We hear St. Paul today quoting the words of Psalm 40 in the Letter to the Hebrews – “Sacrifice and offering you did not desire, but a body you prepared for me.” Animal sacrifices and burnt offerings were the primary way that the Jewish people had worshiped the one true God for thousands of years. But this was always plan B. God makes clear that what He really wants is obedience.
The prophet Jeremiah had already told the Jewish people: “For in the day that I brought them out of the land of Egypt, I did not speak to your fathers or command them concerning burnt offerings and sacrifices. But this command I gave them, ‘Obey my voice, and I will be your God, and you shall be my people; and walk in all the way that I command you, that it may be well with you.’ But they did not obey or incline their ear, but walked in their own counsels and the stubbornness of their evil hearts, and went backward and not forward.”
And we can think back to Adam and Eve as well – their sin is primarily one of disobedience to a simple divine command – of all the other trees in the garden you may eat, but not this tree.

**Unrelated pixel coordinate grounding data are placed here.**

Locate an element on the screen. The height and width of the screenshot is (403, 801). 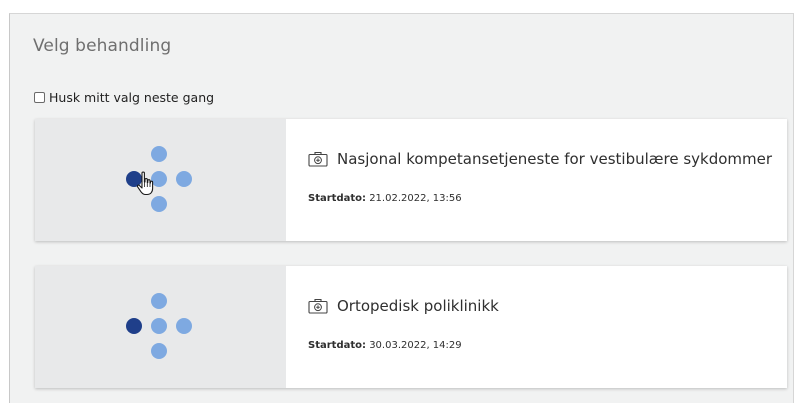
hand-cursor-icon is located at coordinates (145, 184).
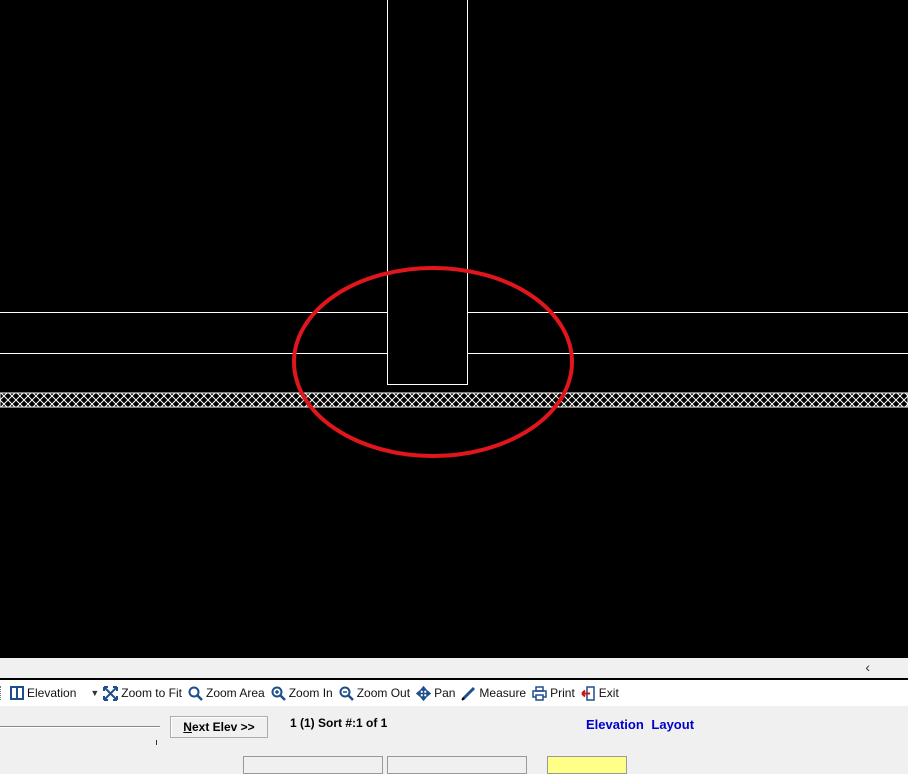 Image resolution: width=908 pixels, height=774 pixels. I want to click on zoom-area-button: Zoom Area, so click(226, 694).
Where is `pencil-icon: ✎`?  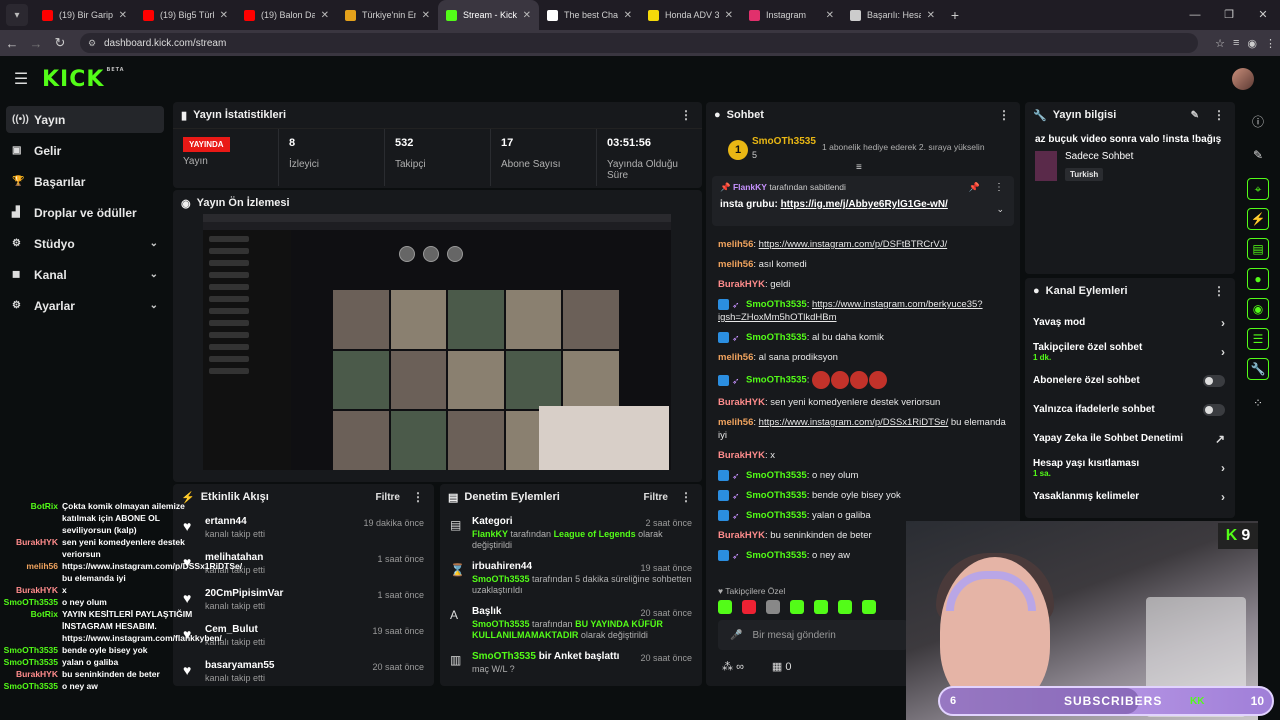
pencil-icon: ✎ is located at coordinates (1258, 155).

Christ, then, comes to be the truly obedient one, who in the place of the disobedience of Adam and Eve and all those other people in the Bible who had been disobedient to God, comes to obey the will of His Father. “But a body you prepared for me.” Christ’s obedience is not just an attitude or a feeling, but a concrete act that involved the sacred body He received from Mary – laying down His life for us. Mary’s obedience in faith, anticipating Christ’s obedience, makes possible that human body – the one that She will lay in the manger, and that will be laid in Her arms on Good Friday.
That sad moment is not the end of Mary’s story. There is a surprising detail hidden in Elizabeth’s address: “Blessed are you among women.” In the Old Testament, this praise is given to only two other women: Jael and Judith. These two women delivered the people of Israel from grave danger, when they were on the point of being conquered. In both cases, they gained entrance to the tent of the leader of the opposing army and killed him in dramatic fashion: Jael by driving a stake through his skull, and Judith by cutting off his head.

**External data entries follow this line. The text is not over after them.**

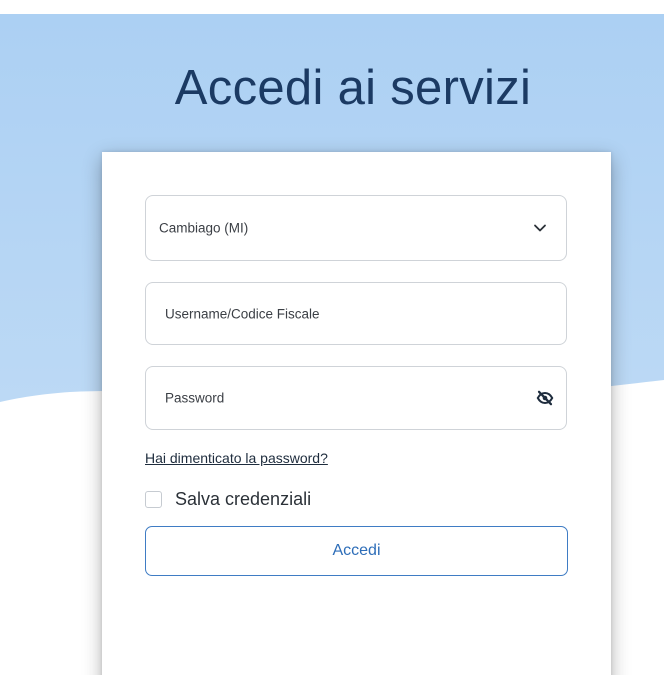 This screenshot has width=664, height=675. I want to click on password-field: Password, so click(356, 398).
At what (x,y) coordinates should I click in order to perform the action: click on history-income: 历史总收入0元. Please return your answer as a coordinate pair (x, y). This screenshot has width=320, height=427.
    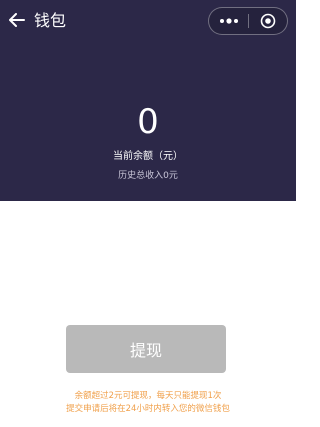
    Looking at the image, I should click on (148, 176).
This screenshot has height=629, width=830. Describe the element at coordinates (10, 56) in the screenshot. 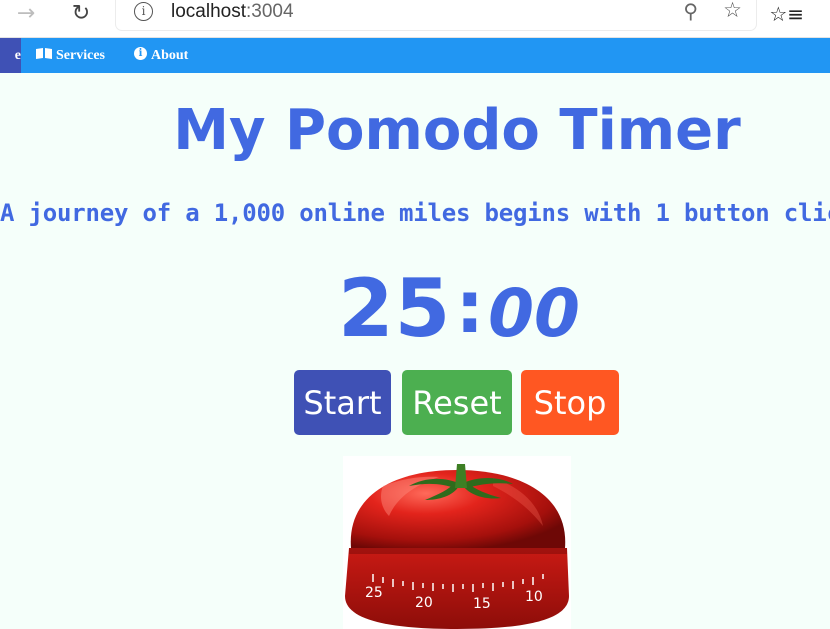

I see `nav-home-link: e` at that location.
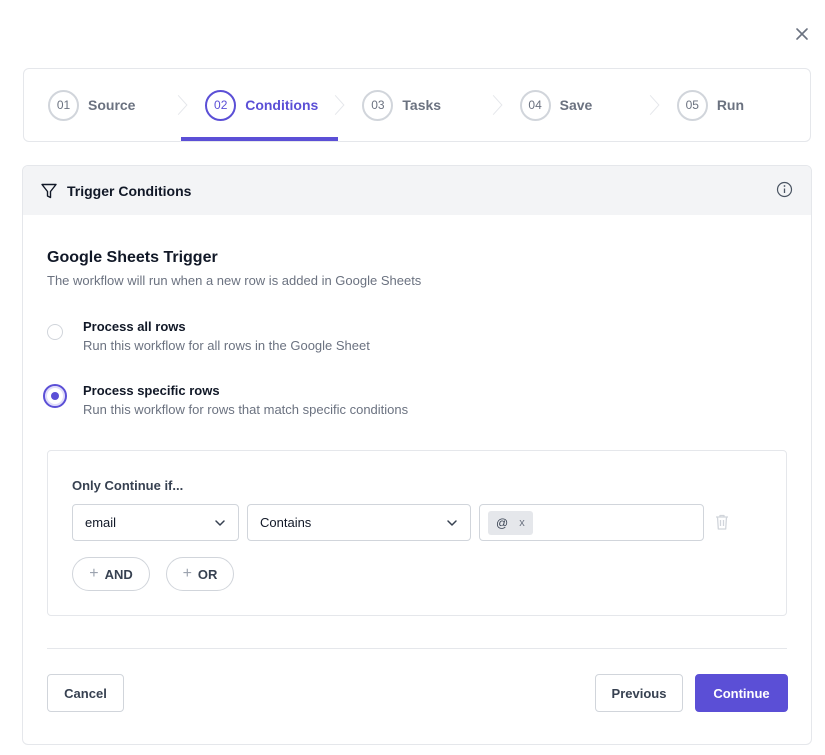  I want to click on step-number: 03, so click(378, 105).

Why in the world, then, would Elizabeth compare her gentle and meek cousin to these two warrior women? Mary too is a conqueror. She conquers with neither stake nor knife, but with the power of Her obedience and Her faith. She is not only the Mother mild of Bethlehem, but the prodigious sign appearing the Book of Revelation: “A woman clothed with the sun, with the moon under her feet, and on her head a crown of twelve stars.” She conquers the great enemy, into whose snare the first mother of the living, Eve, fell through disobedience. Mary, the new Mother and Queen of Heaven and Earth, defeats the Prince of Lies and the Prince of Disobedience, whose motto is, “I will not serve.” Mary, in Her humility and fullness of grace, is the new queen and the new conqueror, the one who stands next to Her victorious Son not only in the manger, not only at the foot of the Cross, but triumphantly in Heaven.
When you go home today, take a moment to stop before your nativity scene. Look at that young, meek, virgin Mother, and ask Her Son to help you see Her as your glorious Queen.